This where cyber-security standards come in. In 2002, the International Society for Automation created and distributed the ISA-99 cyber security document to those in industrial automation sectors in order to inform them of how to protect themselves from the cyber security threats of the time. In its present state, the ISA/IEC-62443 standard is made up of a series of standards, reports, and other documentation that define the procedures required to enable network operators to implement secure industrial automation and control systems. One of the biggest strengths to the ISA/IEC-62443 standard is that it has been written to cover multiple industrial sectors in its scope and can also be used within similar control systems in adjacent markets. Because of this, it has become the go-to standard recognized and incorporated by multiple countries and organizations.
Outlining the Goals of the IEC-62443 Series
So, what does the ISA/IEC-62443 standard aim to do? Much like the original 2002 ISA-99 document, the objective of the ISA/IEC-62443 standard is to improve the safety, integrity, confidentiality, and availability of systems, devices, and components that make up industrial automation and control systems. It also aims to provide criteria for the procurement and implementation of industrial automation and control systems and, by conforming to the requirements of the ISA/IEC-62443 standard, it is hoped that electronic security will be improved while also helping to identify and deal with vulnerabilities. Another aim of the standard is to reduce the risk of confidential data becoming compromised as well as reduce the risk of hardware or software degradation or the failure of control systems or processes. Major equipment suppliers such as Schneider Electric, Honeywell, Siemens, and Yokogawa have chosen to back the ISA/IEC-62443 standard as a foundational standard that could drive enhancements to device security as well as adding features to their own technologies in order to become compliant with the ISA/IEC-62443 standard.
The standard itself is organized into four elements; General, Policies and Procedures, System, and Component. These groups correspond with their overall focus and intended audience.
The general group contains the standard elements that are commonly found throughout the entire series such as descriptions of an industrial automation and control system security lifecycle and use cases illustrating their applications.
Policies & Procedures
The policies and procedures group focusses on industrial automation and control systems security procedures such as cyber security and patch management as well as requirements for suppliers of industrial automation and control systems. Both the general and policies and procedures groups are primarily aimed at asset owners.
The system group is self-explanatory in that it covers cyber security requirements at the system level. These include aspects such as environmental technologies, risk assessment, and system design. The system group is primarily aimed at system integrators.
The final component group covers the specific details and requirements for the design and development of industrial automation and control system products covering topics such as the derived requirements applicable to the development of products. The component group is primarily aimed at component suppliers.

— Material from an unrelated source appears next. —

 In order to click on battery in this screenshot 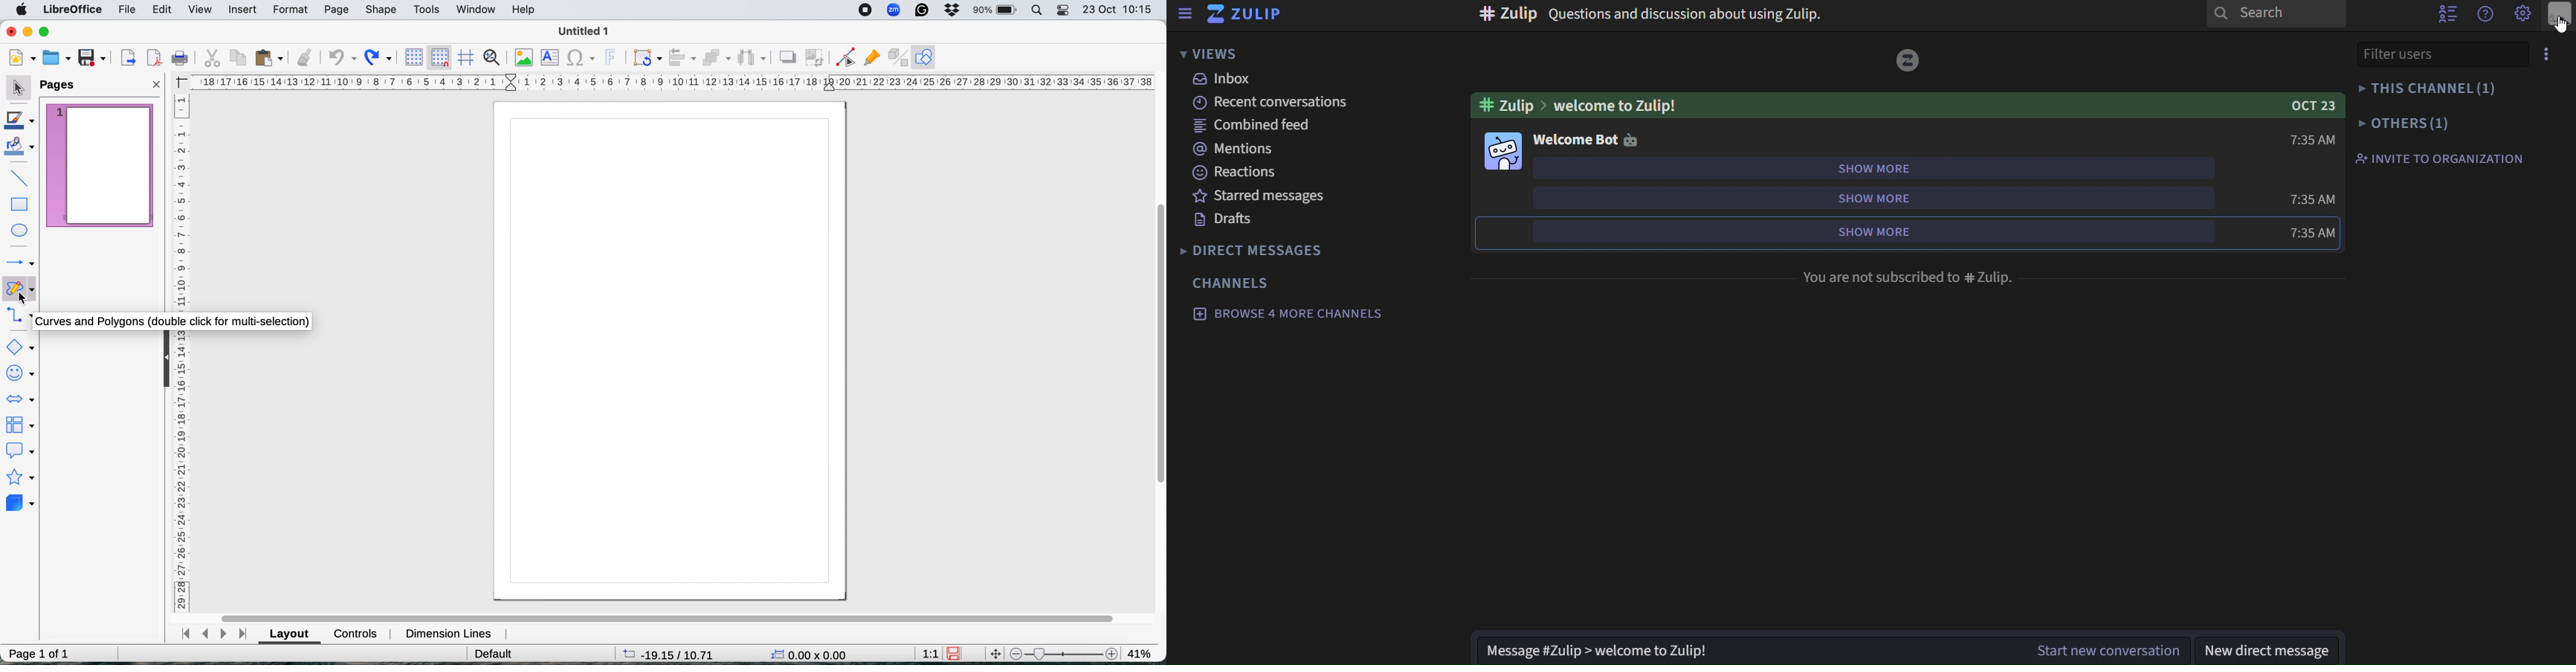, I will do `click(996, 11)`.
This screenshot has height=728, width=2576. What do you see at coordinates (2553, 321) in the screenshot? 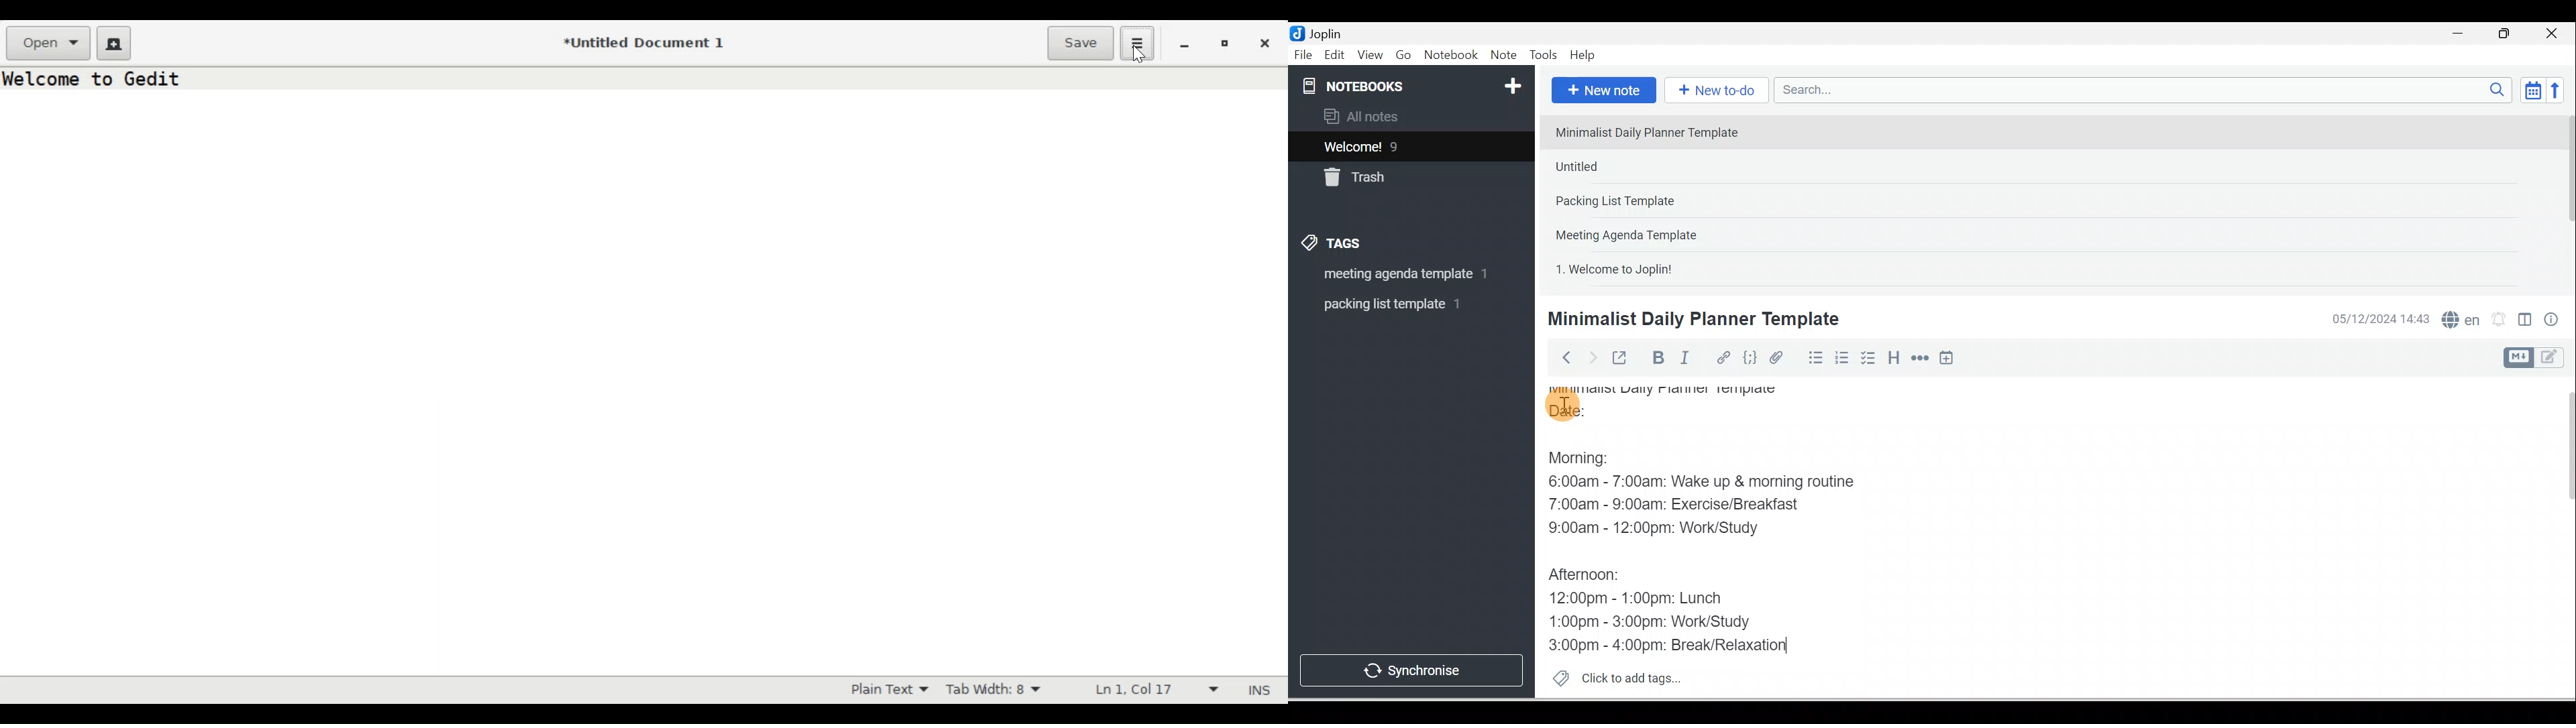
I see `Note properties` at bounding box center [2553, 321].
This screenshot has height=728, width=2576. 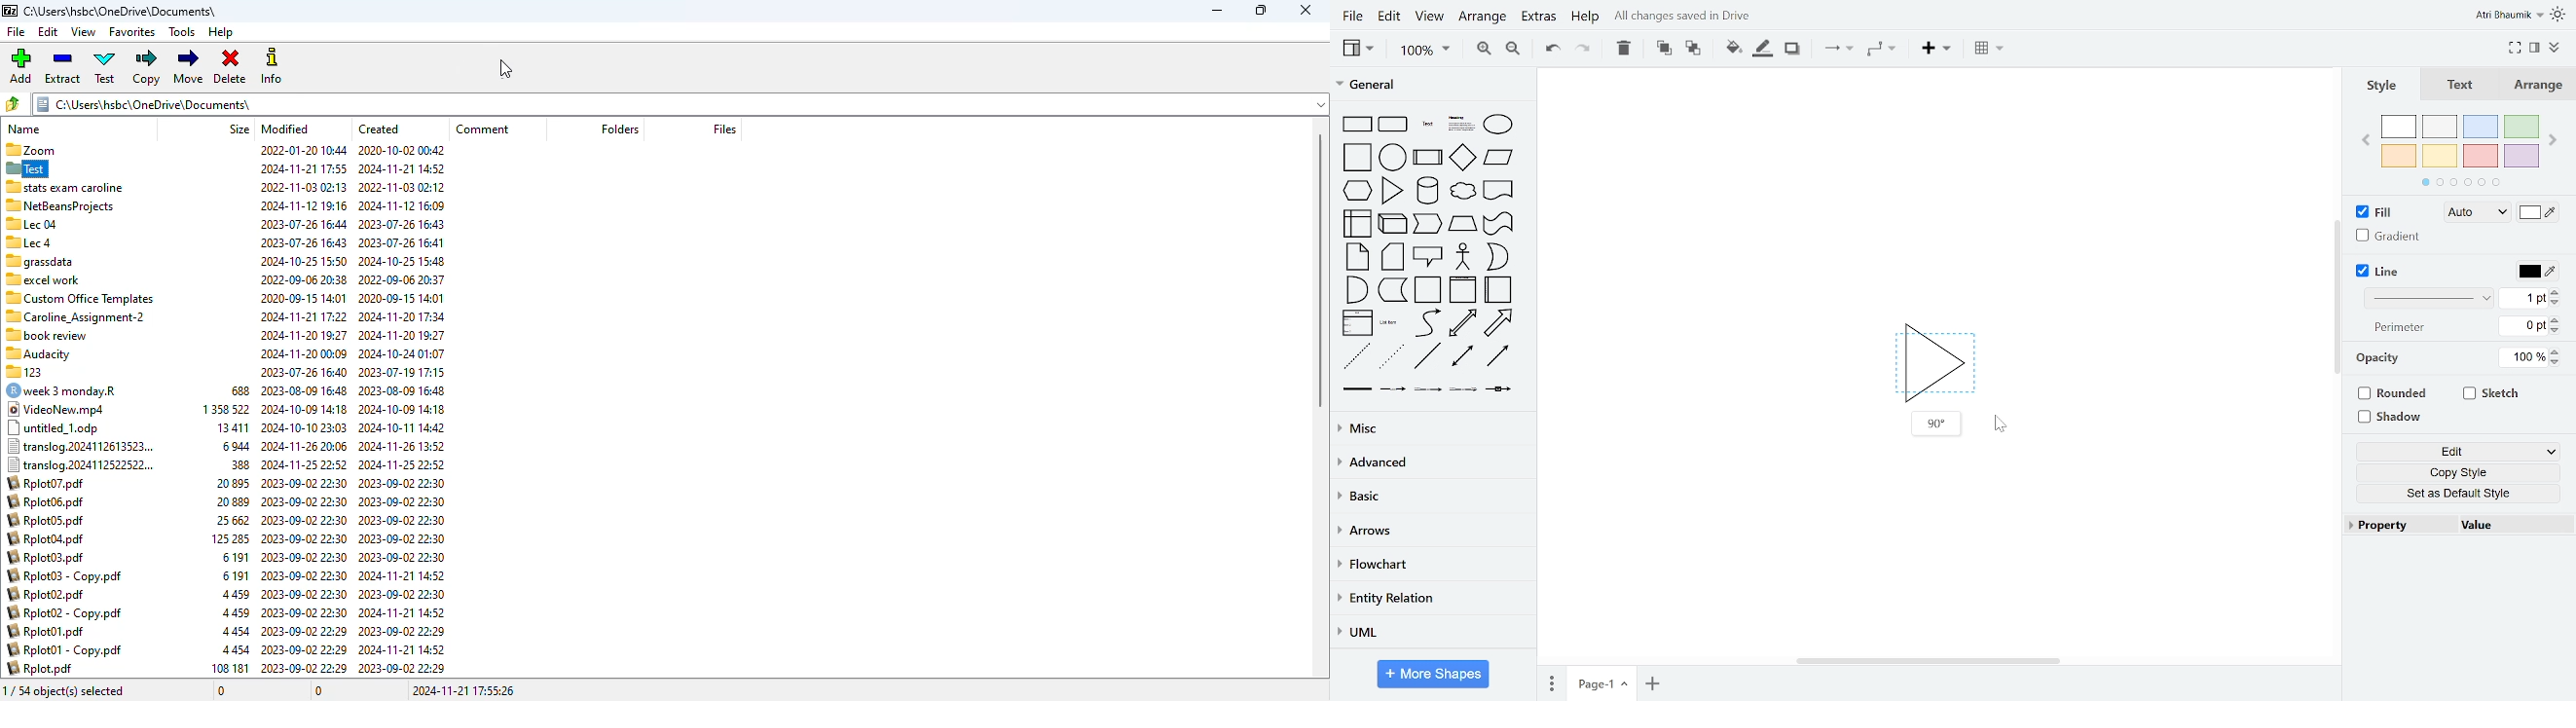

The ISA/IEC-62443 standard looks to improve the operation, production, and management of industrial automation and control systems and positive steps are being made with it increasingly being adopted by businesses and organizations across various industries. This adoption by network administrators, component suppliers, and system integrators is proof that standards such as the ISA/IEC-62443 are much needed in a world currently embracing swift and disruptive technological innovation and advancement.